● How to complete this task: Your output should be each line from the material below that has the word "will".

Segment Open

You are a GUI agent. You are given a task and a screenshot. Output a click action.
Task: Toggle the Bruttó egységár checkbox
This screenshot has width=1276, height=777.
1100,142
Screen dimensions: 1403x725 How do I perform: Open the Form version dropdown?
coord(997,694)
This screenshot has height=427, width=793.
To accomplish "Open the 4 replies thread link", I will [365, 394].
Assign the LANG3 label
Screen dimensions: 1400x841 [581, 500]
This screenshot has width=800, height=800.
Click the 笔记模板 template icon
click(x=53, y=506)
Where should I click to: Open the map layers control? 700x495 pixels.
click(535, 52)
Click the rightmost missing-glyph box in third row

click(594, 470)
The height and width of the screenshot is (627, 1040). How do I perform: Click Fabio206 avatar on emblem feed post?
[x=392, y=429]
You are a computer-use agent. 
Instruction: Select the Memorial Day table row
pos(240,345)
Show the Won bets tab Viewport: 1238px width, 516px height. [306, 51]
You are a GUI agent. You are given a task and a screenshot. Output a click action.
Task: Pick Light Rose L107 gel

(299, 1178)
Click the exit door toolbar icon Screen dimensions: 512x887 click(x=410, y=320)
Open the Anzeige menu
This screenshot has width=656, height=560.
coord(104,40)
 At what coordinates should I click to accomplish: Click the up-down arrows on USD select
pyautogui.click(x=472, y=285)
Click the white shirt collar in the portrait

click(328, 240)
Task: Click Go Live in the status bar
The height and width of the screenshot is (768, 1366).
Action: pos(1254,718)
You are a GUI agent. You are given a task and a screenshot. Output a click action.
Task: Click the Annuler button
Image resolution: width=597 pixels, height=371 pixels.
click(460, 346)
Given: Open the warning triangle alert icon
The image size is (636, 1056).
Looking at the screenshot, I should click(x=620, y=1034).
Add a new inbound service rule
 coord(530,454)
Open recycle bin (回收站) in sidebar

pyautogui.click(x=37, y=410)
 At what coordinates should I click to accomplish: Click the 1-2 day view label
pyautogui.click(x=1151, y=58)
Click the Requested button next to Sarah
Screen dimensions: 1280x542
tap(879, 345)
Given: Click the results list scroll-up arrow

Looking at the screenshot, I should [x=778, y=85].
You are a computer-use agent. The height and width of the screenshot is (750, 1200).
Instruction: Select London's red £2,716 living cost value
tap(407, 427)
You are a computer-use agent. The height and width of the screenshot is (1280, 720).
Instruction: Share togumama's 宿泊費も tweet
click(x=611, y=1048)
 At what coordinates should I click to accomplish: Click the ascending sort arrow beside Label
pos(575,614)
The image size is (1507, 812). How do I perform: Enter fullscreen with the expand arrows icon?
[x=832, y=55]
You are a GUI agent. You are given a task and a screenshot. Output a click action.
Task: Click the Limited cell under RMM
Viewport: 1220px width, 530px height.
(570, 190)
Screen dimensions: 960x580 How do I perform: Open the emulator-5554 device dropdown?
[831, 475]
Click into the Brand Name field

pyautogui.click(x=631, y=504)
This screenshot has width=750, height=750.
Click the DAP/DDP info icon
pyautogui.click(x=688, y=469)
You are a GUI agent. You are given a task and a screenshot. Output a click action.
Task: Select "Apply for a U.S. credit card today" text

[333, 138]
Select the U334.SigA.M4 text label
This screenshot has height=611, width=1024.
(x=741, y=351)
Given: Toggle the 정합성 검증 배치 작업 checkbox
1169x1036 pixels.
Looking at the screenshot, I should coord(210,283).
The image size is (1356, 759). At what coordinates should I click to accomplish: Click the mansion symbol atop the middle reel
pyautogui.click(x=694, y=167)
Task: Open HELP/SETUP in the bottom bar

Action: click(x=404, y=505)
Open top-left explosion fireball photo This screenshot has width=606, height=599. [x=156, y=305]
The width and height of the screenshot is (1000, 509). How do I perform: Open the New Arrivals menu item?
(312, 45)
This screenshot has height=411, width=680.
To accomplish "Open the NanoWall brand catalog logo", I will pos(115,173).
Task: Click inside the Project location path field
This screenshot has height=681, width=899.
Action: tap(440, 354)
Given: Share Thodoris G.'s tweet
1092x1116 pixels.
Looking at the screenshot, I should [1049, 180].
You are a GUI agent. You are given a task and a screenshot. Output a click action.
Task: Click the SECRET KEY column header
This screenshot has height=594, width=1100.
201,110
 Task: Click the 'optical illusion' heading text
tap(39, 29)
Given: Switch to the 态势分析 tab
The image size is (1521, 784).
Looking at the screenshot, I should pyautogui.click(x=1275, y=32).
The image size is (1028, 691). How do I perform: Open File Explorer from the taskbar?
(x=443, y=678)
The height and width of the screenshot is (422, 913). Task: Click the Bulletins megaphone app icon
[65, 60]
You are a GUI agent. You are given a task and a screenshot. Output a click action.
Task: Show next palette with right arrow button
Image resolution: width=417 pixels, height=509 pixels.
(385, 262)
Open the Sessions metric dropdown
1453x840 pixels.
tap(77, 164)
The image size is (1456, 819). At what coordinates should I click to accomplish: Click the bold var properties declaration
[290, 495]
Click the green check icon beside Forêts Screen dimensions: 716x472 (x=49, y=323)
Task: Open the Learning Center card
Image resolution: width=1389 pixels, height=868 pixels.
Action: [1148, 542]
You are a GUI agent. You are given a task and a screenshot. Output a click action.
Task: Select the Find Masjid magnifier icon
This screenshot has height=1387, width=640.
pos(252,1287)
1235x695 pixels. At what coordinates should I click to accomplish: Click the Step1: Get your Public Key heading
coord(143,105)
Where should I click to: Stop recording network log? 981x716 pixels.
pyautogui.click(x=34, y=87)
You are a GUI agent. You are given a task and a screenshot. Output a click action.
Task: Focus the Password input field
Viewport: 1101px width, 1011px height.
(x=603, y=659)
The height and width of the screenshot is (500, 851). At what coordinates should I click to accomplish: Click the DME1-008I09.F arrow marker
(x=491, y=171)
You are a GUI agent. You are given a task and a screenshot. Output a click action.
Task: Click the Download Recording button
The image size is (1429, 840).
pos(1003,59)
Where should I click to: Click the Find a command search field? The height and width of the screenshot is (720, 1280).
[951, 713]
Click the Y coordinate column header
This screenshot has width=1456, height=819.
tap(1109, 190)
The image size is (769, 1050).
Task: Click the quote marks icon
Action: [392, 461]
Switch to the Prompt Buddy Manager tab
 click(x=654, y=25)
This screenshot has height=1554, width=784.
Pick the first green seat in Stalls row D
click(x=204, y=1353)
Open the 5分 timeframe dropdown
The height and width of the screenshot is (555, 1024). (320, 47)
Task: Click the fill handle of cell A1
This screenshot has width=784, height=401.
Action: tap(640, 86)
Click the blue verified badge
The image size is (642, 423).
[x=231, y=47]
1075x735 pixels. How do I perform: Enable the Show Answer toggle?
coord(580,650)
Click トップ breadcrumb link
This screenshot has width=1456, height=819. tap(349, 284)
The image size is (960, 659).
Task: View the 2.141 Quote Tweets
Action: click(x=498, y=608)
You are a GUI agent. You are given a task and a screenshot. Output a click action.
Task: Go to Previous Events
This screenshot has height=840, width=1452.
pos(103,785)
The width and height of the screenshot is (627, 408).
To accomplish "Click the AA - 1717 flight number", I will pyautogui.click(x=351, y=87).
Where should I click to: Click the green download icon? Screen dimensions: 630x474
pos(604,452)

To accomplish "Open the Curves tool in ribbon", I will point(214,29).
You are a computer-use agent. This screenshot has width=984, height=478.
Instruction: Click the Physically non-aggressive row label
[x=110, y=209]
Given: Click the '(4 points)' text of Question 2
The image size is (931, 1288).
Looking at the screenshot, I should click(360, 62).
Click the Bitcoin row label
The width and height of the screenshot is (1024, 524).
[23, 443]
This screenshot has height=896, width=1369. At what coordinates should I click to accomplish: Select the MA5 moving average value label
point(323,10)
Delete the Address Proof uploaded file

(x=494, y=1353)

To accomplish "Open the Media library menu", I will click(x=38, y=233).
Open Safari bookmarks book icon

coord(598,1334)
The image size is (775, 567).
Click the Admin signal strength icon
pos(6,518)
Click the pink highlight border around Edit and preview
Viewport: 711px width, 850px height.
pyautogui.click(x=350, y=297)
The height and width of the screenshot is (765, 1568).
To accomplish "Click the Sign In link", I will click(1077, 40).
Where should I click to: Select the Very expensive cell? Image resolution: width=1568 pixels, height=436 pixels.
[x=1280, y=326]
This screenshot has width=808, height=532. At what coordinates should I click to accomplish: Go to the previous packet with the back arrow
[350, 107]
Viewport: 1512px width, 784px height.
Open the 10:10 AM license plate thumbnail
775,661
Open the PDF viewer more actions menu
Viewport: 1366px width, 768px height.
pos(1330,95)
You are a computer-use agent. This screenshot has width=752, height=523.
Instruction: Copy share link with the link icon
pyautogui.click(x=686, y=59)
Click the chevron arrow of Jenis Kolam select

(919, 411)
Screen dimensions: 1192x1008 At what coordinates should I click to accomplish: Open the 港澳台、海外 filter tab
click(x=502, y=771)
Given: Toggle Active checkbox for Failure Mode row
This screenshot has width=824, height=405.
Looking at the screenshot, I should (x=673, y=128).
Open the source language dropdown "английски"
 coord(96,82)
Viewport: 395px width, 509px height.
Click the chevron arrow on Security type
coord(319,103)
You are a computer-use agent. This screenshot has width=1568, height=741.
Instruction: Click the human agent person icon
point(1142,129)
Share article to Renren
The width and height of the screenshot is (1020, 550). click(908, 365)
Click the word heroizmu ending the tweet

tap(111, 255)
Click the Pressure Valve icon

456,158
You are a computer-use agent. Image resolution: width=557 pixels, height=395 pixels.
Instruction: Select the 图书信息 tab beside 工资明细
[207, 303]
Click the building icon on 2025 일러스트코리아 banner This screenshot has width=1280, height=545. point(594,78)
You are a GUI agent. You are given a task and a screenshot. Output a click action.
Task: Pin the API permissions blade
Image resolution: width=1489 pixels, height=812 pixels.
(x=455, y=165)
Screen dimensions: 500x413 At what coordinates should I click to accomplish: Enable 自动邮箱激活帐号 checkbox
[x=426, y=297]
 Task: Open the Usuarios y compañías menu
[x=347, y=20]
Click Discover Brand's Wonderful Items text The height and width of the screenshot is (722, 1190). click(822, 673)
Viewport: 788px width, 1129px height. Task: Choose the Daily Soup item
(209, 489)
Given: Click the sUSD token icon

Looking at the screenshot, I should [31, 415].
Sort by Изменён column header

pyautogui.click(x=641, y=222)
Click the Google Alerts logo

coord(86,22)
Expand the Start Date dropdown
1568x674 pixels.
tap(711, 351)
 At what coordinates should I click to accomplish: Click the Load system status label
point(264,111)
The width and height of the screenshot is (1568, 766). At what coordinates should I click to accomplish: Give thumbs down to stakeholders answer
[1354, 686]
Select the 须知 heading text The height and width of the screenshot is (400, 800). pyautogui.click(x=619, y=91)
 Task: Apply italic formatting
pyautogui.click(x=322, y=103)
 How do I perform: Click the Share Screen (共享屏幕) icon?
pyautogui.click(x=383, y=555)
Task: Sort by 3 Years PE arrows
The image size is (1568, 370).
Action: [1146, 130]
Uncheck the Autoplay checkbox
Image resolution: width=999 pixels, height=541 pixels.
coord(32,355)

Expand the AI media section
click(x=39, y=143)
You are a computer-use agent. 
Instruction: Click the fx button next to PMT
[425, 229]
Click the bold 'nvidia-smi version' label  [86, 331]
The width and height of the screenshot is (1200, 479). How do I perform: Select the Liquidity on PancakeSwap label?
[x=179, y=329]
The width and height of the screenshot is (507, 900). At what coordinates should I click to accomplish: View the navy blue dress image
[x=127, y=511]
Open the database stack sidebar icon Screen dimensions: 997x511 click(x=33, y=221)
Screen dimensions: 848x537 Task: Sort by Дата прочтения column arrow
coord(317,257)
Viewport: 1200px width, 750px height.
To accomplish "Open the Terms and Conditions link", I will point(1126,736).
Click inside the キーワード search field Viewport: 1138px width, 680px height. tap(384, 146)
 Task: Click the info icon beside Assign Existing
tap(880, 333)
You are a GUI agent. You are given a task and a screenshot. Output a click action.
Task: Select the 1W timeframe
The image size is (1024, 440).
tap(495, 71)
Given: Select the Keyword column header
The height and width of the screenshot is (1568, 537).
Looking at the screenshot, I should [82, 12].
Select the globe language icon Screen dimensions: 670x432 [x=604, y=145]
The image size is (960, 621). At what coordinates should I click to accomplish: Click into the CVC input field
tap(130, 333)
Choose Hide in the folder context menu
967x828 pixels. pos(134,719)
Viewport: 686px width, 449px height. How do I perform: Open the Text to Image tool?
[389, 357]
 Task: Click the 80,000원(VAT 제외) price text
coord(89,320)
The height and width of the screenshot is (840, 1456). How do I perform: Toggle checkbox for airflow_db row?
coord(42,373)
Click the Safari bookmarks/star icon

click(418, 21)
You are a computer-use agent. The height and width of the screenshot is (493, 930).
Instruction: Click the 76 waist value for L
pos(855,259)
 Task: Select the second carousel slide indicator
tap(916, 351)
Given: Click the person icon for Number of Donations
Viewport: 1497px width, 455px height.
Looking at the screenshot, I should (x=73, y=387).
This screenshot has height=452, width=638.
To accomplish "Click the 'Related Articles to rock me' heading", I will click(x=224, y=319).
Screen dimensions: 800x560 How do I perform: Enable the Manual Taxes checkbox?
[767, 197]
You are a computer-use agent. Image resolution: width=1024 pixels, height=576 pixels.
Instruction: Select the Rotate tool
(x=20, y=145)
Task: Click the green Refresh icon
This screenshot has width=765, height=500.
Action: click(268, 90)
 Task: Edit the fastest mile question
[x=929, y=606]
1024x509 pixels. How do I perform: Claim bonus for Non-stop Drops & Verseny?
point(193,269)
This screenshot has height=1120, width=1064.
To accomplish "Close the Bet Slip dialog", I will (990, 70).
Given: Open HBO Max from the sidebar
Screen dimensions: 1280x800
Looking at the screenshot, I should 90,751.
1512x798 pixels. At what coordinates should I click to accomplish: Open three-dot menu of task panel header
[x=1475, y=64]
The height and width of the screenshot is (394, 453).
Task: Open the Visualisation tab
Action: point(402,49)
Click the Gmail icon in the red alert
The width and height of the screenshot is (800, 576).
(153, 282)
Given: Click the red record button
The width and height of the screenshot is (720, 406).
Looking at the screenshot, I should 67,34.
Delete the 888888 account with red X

Segment Closed

● Result:
To accomplish "Open the 4 replies thread link", I will [365, 394].
To accomplish "Open the NanoWall brand catalog logo", I will pos(115,173).
To accomplish "Click the AA - 1717 flight number", I will pyautogui.click(x=351, y=87).
To accomplish "Open the Curves tool in ribbon", I will point(214,29).
To accomplish "Open the Media library menu", I will click(x=38, y=233).
To accomplish "Click the Sign In link", I will click(1077, 40).
To accomplish "Open the Terms and Conditions link", I will point(1126,736).
To accomplish "Click the 'Related Articles to rock me' heading", I will click(x=224, y=319).
To accomplish "Close the Bet Slip dialog", I will (990, 70).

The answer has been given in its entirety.